Antonello da Messina e Caravaggio la mostra non mostrata di Taormina

Pompei ormai da anni cade a pezzi e quello che la natura aveva a preservato nei secoli dei secoli viene pian piano disperso dall‘incuria dell’uomo moderno. È soprattutto  l’antica culla della civiltà della Magna Grecia a farne le spese. Pompei, abbiamo citato, ma a Taormina l’Italia si è segnalata per una grandissima figuraccia taciuta da quasi tutti i telegiornali nazionali per la gravità di dimostrare con troppa evidenza lo squallore in cui è gettato il Belpaese.  A Taormina era  prevista l’esposizione di tre dipinti di Antonello da Messina. Ma niente da fare: non sono riusciti a formulare in modo corretto tutti i documenti richiesti per i prestiti e così niente mostra o meglio niente Antonello da Messina.

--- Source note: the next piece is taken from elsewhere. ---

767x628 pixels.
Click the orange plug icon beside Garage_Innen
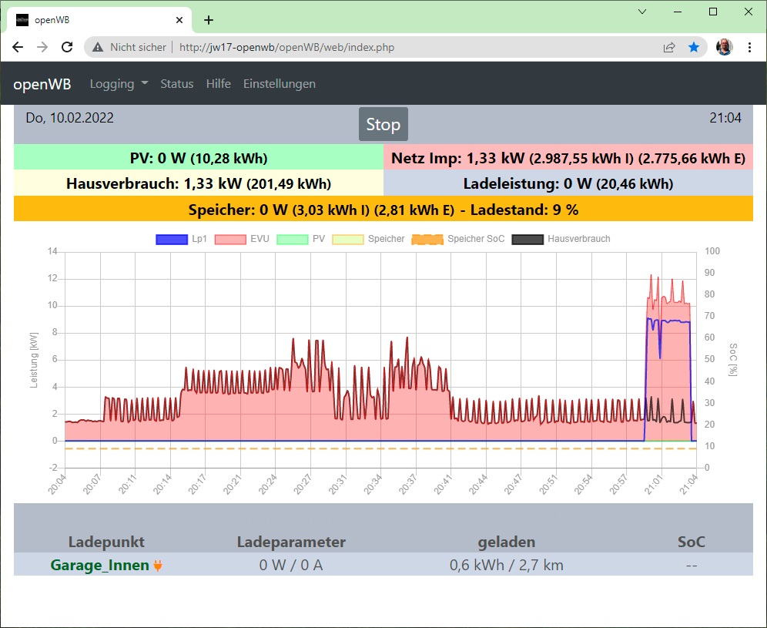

E non si trattava di una mostra qualunque ma di quella in corrispondenza alla al G7 di Taormina, quindi la figuraccia è a livello internazionale. Oggetto del contendere sarebbero stati  alcuni documenti “più volte – sottolinea la Regione – richiesti e mai forniti dal Comune di Taormina”. I tre capolavori di Antonello da Messina esposti erano L’Annunciata di Palazzo Abatellis di Palermo, il Ritratto di ignoto del Museo Mandralisca di Cefalù e la Tavoletta bifronte del Museo Regionale di Messina, insieme con l’Ecce homo di  Caravaggio, tuttora visibile,  costituivano il circuito della mostra dal titolo Unescosites/Italian Heritage and Arts, inaugurata l’8 aprile e in programma fino al 30 giugno a palazzo Corvaja, che resta da vedere. Cosa resta da fare? Andarseli a cercare, cogliendo la possibilità di un tour per la Sicilia.